Strongly agree with this comment. Decoder-only LLMs (the ones we use) are literally Markov Chains, the only (and major) difference is a radically more sophisticated state representation. Maybe "stochastic parrot" is overly dismissive sounding, but it's not a fundamentally wrong understanding of LLMs.
The RL claims are also odd because, for starters, RLHF is not "reinforcement learning" based on any classical definition of RL (which almost always involve an online component). And further, you can chat with anyone who has kept up with the RL field, and quickly realize that this is also a technology that still hasn't quite delivered on the promises it's been making (despite being an incredibly interesting area of research). There's no reason to speculate that RL techniques will work with "agents" where they have failed to achieve wide spread success in similar domains.
I continue to be confused why smart, very technical people can't just talk about LLMs honestly. I personally think we'd have much more progress if we could have conversations like "Wow! The performance of a Markov Chain with proper state representation is incredible, let's understand this better..." rather than "AI is reasoning intelligently!"
I get why non-technical people get caught up in AI hype discussions, but for technical people that understand LLMs it seems counter productive. Even more surprising to me is that this hype has completely destroyed any serious discussions of the technology and how to use it. There's so much oppurtunity lost around practical uses of incorporating LLMs into software while people wait for agents to create mountains of slop.
>Decoder-only LLMs (the ones we use) are literally Markov Chains
Real-world computers (the ones we use) are literally finite state machines
Only if the computer you use does not have memory. Definitionally if you are writing and reading from memory, you are not using an FSM.
No, it can still be modeled as a finite state machine. Each state just encodes the configuration of your memory. I.e. if you have 8 bits of memory, your state space just encodes 2^8 states for each memory configuration.
Any real-world deterministic thing can be encoded as a FSM if you make your state space big enough, since it by definition there has only a finite number of states.
You could model a specific instance of using your computer this way, but you could not capture the fact that you can execute arbitrary programs with your PC represented as an FSM.
Your computer is strictly more computationally powerful than an FSM or PDA, even though you could represent particular states of your computer this way.
The fact that you can model an arbitrary CFG as an regular language with limited recursion depth does not mean there’s no meaningful distinction between regular languages and CFG.
> you can execute arbitrary programs with your PC represented as an FSM
You cannot execute arbitrary programs with your PC, your PC is limited in how much memory and storage it has access to.
>Your computer is strictly more computationally powerful
The abstract computer is, but _your_ computer is not.
>model an arbitrary CFG as an regular language with limited recursion depth does not mean there’s no meaningful distinction between regular languages and CFG
Yes this I agree. But going back to your argument, claiming that LLMs with a fixed context-window are basically markov chains so they can't do anything useful is reductio ad absurdum in the exact same way as claiming that real-world computers are finite state machines.
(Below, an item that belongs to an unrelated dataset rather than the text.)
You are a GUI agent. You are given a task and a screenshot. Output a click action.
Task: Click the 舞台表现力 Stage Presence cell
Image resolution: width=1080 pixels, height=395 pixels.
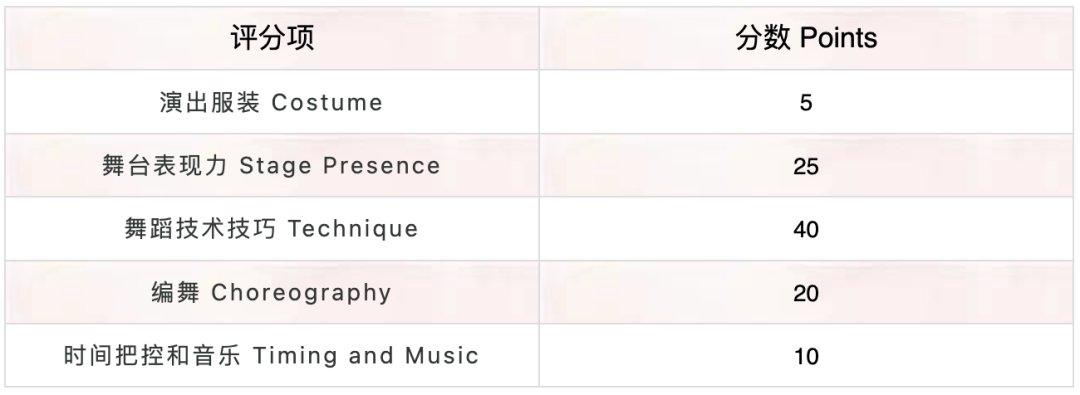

A more useful argument on the upper-bound of computational power would be along the lines of circuit complexity I think. But even this does not really matter. An LLM does not need to be turing complete even conceptually. When paired with tool-use, it suffices that the LLM can merely generate programs that are then fed into an interpreter. (And the grammar of turing-complete programming languages can be made simple enough, you can encode Brainfuck in a CFG). So even if an LLM could only ever produce programs with a CFG grammar, the combination of LLM + brainfuck executor would give turing completeness.
Edit: There was this recent HN article along those lines. https://news.ycombinator.com/item?id=46267862.
> so they can't do anything useful
I never claimed that. They demonstrate just how powerful Markov chains can be with sophisticated state representations. Obviously LLMs are useful, I have never claimed otherwise.
Additionally, it doesn’t require any logical leaps to understand decoder only LLMs as Markov Chains, they preserve the Markov Property and otherwise be have exactly like them. It’s worth noting that encoder-decoder LLMs do not preserve the Markov property and can not be considered Markov chains.
Edit: I saw that post and at the time was disappointed by how confused the author was about those topics and how they apply to the subject.
> why smart, very technical people can't just talk about LLMs honestly
Because those smart people are usually low-rung employees while their bosses are often AI fanatics. Were they to express anti-AI views, they would be fired. Then this mentality slips into their thinking outside of work.